#### [Work to complete]
Transcribe the text on pedaling down hills, starting at "That's how you" and ending at "are a problem.".

If you can pedal say, 100 rpm comfortably on a flat, you'll be able to do it going down a hill--until the bike gets away from you. Then, rather than spin out, stop pedaling, hold the crank parallel to the ground, go into a full tuck, hands clasped close together on the handlebars, knees close-in to the top tube, and witness the sudden acceleration in speed well beyond how fast you could pedal.
That's how you go down hills, mate.
|re: Why can't I pedal down hills?||Joe Nordic|
Jul 31, 2003 11:25 AM
|No, I'm not kidding. I have no problem spinning up a hill
at 90+ rpm. But when I crest the hill and see a steep
downhill on the other side, even though I upshift to a
high enough gear, I cannot seem to get my legs going to
build up some speed before I coast. I can pedal down
shallow hills ok. Steep rollers are a problem.
|re: Why can't I pedal down hills?||briburke|
Jul 31, 2003 11:47 AM
|Train yourself to realize the hill isn't over until you've crested the top and started down the backside - not at the very top, so don't let up early. Also, I find that if I shift into too high a gear too soon I'll tire and not hit as fast a speed then if I'd stayed in a lower gear and spun for a few more seconds.

#### [Extracted information]
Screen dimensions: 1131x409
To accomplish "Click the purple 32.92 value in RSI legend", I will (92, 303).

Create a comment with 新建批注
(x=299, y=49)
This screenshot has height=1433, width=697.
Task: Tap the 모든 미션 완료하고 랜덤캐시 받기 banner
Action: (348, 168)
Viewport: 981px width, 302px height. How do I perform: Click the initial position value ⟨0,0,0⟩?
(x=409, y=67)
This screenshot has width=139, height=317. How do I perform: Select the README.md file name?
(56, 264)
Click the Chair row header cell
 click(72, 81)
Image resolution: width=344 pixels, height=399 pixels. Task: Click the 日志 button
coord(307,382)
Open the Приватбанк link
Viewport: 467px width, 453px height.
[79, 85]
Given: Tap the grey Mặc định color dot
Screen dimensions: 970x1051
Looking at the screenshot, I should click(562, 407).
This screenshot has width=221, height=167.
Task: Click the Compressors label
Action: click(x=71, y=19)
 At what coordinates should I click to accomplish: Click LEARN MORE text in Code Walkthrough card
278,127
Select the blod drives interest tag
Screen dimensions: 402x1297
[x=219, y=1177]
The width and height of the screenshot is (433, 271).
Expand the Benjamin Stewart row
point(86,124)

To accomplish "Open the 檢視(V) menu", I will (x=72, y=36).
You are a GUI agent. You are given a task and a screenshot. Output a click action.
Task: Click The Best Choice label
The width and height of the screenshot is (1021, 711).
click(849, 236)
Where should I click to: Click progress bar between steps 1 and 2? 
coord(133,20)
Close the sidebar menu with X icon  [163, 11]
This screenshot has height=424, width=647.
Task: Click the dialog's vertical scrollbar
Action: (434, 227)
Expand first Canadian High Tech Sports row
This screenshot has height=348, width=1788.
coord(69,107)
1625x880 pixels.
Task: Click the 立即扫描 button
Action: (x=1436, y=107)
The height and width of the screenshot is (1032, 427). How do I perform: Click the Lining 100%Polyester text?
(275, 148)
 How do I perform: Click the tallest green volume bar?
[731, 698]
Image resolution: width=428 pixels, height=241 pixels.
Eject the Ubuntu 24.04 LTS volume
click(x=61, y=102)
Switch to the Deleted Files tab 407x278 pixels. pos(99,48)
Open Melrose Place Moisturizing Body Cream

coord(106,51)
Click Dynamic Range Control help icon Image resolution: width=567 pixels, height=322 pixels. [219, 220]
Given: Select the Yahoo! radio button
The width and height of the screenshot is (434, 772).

#### [The completed task]
That's how you go down hills, mate.
|re: Why can't I pedal down hills?||Joe Nordic|
Jul 31, 2003 11:25 AM
|No, I'm not kidding. I have no problem spinning up a hill
at 90+ rpm. But when I crest the hill and see a steep
downhill on the other side, even though I upshift to a
high enough gear, I cannot seem to get my legs going to
build up some speed before I coast. I can pedal down
shallow hills ok. Steep rollers are a problem.